** HOW TO COMPLETE THIS TASK **
Output each line of the data word for word, from the first through the line that holds "Given: Select the Move tool", and leave off whatever follows.

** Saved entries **
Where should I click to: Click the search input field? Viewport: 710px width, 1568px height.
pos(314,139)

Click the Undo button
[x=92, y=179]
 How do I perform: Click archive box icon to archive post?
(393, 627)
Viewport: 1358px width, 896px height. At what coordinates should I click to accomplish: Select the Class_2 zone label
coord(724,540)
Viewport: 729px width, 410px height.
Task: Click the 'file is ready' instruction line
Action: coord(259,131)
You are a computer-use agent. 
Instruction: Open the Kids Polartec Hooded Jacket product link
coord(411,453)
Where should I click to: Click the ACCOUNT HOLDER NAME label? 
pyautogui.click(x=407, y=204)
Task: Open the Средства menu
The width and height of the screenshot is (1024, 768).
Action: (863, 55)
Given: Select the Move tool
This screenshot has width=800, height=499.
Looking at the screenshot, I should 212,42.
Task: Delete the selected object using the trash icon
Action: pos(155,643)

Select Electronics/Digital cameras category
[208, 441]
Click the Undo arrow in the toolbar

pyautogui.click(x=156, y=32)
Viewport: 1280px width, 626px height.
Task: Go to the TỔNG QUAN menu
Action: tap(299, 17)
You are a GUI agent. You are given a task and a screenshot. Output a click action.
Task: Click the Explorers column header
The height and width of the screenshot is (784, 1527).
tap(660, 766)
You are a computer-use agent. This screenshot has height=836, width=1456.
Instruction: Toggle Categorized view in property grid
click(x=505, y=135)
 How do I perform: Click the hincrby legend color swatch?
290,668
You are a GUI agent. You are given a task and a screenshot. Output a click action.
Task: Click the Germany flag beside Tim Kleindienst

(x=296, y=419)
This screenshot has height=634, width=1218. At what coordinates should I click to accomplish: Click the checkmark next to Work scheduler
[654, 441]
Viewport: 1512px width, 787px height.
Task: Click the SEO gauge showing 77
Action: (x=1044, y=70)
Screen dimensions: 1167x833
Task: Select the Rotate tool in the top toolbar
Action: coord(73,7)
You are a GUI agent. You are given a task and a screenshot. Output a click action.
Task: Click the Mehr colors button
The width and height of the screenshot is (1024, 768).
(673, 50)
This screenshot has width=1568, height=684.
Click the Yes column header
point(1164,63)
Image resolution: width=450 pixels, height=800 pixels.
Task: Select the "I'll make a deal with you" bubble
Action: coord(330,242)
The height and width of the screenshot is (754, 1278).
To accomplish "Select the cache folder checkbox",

** EXERCISE SOLUTION **
Where should I click to: Click the search input field? Viewport: 710px width, 1568px height.
pos(314,139)

Click the Undo button
[x=92, y=179]
 How do I perform: Click archive box icon to archive post?
(393, 627)
Viewport: 1358px width, 896px height. At what coordinates should I click to accomplish: Select the Class_2 zone label
coord(724,540)
Viewport: 729px width, 410px height.
Task: Click the 'file is ready' instruction line
Action: coord(259,131)
You are a computer-use agent. 
Instruction: Open the Kids Polartec Hooded Jacket product link
coord(411,453)
Where should I click to: Click the ACCOUNT HOLDER NAME label? 
pyautogui.click(x=407, y=204)
Task: Open the Средства menu
The width and height of the screenshot is (1024, 768).
Action: (863, 55)
Given: Select the Move tool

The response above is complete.